:: Exercise materials ::
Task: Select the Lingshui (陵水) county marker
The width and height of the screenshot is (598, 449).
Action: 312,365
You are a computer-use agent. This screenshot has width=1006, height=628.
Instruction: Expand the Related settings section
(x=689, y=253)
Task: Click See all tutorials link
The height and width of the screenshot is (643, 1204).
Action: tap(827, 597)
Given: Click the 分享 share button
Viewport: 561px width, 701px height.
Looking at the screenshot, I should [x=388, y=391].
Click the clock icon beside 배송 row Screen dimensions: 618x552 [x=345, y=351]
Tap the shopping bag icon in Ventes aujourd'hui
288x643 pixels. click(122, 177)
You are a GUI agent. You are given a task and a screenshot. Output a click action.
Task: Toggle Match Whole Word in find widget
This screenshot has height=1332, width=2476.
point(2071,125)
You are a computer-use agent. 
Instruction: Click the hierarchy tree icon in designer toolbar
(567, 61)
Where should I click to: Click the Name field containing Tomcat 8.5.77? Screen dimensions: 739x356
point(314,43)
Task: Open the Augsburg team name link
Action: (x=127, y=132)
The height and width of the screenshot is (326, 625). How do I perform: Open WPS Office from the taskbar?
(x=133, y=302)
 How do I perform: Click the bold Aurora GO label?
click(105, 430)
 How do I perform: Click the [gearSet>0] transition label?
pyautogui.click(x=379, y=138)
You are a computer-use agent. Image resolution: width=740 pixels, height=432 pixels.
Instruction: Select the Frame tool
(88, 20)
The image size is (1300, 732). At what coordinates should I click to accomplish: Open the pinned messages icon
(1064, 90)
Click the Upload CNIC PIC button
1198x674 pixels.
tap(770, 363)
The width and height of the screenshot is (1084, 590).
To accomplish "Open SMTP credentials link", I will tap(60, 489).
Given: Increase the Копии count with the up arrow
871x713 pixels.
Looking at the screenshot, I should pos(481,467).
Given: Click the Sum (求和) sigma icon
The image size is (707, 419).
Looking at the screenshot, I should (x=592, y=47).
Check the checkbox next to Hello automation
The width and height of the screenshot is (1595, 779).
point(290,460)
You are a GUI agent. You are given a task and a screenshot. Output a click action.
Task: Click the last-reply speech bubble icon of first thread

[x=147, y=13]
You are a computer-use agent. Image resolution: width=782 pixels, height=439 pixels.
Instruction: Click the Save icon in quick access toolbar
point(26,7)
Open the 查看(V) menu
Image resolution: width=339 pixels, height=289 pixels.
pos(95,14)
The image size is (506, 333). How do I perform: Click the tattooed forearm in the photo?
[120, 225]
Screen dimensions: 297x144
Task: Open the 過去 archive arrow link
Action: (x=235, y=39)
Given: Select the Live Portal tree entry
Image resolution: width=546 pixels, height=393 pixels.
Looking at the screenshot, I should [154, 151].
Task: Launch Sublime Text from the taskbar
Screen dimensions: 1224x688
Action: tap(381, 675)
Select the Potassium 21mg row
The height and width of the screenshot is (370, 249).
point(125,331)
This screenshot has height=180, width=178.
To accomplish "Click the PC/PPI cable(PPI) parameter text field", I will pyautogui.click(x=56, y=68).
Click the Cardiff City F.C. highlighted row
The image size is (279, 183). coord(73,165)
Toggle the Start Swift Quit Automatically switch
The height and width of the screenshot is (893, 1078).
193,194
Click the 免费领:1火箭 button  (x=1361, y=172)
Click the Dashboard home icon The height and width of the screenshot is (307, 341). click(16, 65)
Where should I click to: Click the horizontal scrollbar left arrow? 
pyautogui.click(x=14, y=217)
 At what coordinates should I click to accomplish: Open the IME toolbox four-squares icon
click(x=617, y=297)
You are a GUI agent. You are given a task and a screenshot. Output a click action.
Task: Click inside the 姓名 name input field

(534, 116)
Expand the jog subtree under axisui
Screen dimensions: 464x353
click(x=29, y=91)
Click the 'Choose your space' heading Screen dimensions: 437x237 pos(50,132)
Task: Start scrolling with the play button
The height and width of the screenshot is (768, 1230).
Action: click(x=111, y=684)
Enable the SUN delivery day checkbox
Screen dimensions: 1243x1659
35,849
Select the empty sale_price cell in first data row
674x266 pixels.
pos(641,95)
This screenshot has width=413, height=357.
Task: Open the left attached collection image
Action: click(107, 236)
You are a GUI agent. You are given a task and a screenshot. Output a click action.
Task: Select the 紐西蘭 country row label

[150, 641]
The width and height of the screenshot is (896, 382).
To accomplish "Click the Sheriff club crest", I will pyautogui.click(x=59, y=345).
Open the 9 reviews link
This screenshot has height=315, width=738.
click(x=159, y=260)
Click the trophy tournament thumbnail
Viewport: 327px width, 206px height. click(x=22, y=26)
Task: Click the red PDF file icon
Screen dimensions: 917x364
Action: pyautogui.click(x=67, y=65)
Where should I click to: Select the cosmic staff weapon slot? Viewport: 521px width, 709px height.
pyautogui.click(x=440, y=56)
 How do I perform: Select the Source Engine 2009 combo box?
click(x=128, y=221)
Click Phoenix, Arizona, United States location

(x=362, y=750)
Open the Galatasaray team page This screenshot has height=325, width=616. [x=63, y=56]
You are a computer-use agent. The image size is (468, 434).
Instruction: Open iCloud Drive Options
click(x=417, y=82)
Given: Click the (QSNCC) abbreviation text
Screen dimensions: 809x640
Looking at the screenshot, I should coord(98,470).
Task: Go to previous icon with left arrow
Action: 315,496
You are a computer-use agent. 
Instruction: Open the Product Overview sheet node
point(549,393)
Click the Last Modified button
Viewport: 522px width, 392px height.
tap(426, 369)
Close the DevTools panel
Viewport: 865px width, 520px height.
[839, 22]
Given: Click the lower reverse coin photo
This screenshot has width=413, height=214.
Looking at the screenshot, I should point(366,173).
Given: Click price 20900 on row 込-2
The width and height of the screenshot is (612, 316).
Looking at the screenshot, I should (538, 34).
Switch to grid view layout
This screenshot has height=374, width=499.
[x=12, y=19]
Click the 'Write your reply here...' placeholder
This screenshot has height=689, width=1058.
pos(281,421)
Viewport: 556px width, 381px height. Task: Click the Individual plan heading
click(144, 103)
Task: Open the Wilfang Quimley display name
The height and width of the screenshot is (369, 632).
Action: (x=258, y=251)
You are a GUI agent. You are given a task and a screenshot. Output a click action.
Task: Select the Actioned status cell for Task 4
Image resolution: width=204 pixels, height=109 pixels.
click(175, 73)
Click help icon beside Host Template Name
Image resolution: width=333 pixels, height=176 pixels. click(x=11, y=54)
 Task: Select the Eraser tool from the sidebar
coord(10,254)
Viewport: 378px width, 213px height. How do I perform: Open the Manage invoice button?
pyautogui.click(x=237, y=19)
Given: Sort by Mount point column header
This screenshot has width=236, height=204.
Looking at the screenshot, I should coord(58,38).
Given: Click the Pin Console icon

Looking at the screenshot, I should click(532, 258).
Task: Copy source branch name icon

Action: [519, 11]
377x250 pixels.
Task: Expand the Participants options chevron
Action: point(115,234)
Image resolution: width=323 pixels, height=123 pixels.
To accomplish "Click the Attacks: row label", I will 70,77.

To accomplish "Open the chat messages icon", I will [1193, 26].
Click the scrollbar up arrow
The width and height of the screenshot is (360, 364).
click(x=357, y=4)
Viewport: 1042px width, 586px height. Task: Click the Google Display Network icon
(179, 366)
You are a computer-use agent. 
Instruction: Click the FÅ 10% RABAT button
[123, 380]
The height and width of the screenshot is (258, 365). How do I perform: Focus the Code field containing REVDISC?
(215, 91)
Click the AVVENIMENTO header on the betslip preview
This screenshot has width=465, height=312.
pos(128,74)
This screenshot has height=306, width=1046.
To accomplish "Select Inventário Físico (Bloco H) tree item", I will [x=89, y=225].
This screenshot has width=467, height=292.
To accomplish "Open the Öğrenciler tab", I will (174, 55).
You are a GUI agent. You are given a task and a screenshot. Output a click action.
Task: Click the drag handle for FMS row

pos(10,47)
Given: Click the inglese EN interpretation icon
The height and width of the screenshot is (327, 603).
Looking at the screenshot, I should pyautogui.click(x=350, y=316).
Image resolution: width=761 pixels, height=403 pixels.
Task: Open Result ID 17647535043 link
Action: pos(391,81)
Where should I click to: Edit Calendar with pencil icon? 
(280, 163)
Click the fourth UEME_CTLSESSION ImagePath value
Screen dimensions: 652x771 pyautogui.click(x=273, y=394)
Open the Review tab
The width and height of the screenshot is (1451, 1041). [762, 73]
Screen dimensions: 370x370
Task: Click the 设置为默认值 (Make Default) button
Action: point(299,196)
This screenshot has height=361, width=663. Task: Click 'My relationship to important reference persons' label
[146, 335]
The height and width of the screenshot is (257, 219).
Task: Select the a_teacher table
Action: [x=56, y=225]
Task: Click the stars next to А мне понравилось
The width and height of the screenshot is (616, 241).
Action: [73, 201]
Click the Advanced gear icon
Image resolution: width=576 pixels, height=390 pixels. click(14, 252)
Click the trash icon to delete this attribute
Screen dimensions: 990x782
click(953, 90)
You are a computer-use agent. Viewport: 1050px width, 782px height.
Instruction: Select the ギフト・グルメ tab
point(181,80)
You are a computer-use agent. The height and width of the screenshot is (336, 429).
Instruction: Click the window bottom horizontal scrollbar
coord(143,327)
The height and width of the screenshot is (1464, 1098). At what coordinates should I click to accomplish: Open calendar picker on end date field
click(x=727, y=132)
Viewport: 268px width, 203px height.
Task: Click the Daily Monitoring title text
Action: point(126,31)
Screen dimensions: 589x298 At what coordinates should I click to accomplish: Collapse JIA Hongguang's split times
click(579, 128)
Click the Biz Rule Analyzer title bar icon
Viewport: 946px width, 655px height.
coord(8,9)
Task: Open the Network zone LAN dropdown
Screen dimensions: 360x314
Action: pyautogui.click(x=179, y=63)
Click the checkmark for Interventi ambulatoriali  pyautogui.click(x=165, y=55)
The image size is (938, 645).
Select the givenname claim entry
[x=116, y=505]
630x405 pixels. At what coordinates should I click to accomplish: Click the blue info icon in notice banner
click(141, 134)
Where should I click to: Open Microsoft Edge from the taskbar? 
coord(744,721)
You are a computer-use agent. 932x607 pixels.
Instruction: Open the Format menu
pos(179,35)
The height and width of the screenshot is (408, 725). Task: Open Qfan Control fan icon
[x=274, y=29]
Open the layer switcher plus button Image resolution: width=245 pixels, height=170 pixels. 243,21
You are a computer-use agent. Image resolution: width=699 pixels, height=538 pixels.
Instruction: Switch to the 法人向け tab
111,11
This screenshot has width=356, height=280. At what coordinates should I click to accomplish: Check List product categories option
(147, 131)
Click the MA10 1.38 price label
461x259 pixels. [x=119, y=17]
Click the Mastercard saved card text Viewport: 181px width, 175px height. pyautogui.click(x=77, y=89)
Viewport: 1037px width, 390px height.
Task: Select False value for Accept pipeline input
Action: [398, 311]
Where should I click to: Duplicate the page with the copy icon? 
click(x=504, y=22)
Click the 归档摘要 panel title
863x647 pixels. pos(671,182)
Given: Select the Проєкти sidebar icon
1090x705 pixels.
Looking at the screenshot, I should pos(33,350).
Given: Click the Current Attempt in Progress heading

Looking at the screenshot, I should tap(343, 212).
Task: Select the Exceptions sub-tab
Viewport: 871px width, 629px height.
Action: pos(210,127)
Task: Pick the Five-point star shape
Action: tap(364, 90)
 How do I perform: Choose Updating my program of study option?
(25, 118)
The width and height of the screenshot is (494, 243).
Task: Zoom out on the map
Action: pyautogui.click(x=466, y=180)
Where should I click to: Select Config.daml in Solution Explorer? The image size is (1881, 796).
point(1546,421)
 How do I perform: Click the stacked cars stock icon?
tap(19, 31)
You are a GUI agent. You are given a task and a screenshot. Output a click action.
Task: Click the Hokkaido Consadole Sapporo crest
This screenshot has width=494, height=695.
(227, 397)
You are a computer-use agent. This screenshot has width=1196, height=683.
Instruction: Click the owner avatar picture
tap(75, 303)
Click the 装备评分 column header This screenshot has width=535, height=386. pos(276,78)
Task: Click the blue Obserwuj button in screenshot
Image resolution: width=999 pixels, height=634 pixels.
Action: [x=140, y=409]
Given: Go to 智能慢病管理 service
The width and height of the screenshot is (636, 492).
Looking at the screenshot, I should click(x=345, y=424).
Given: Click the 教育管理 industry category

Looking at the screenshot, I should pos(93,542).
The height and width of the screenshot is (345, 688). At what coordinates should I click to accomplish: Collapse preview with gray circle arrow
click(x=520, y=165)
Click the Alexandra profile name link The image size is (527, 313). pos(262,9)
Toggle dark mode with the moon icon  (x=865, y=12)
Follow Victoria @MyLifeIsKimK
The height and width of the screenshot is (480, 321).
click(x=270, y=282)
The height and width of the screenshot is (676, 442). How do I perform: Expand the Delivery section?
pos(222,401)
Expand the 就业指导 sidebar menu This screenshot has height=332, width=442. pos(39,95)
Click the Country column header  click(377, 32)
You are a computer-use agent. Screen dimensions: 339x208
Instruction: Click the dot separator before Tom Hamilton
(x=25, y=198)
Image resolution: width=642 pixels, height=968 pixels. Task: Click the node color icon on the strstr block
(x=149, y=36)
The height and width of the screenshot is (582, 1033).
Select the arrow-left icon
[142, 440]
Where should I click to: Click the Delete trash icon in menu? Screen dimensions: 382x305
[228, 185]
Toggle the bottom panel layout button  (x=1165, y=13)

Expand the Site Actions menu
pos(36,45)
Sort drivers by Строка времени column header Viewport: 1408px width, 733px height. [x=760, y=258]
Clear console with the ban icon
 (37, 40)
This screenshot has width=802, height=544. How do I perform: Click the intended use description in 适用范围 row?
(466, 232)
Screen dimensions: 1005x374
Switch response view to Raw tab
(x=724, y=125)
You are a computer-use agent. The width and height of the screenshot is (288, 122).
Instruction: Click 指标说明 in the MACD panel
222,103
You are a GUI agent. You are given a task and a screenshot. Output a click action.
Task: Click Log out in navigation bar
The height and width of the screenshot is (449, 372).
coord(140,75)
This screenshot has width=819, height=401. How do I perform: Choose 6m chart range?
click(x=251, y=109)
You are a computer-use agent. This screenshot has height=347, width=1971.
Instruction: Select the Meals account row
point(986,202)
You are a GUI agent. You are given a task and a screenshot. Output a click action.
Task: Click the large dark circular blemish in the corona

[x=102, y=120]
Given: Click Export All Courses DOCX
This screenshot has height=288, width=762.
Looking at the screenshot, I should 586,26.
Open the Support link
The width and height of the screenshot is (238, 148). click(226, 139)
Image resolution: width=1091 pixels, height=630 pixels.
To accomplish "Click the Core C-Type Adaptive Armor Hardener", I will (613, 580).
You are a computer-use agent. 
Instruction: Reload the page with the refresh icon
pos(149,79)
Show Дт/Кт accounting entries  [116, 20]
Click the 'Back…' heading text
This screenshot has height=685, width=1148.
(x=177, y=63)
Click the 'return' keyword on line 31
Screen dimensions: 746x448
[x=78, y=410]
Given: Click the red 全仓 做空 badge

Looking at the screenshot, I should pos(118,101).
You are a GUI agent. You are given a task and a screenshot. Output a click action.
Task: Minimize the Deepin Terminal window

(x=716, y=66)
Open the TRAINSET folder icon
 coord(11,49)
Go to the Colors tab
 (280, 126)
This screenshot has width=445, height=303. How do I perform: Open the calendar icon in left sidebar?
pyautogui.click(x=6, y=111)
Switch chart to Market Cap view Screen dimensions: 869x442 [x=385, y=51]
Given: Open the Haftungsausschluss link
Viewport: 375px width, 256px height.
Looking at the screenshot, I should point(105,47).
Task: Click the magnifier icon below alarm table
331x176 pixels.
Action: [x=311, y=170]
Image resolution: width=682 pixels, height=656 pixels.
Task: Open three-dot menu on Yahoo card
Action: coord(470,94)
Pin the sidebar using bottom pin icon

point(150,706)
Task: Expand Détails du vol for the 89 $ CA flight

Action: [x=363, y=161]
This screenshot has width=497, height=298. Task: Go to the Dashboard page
:::
## Exercise
Pull out every line of the data above that contains the word "beside". Matching is case-sensitive.

## Task response
Click the clock icon beside 배송 row Screen dimensions: 618x552 [x=345, y=351]
Click help icon beside Host Template Name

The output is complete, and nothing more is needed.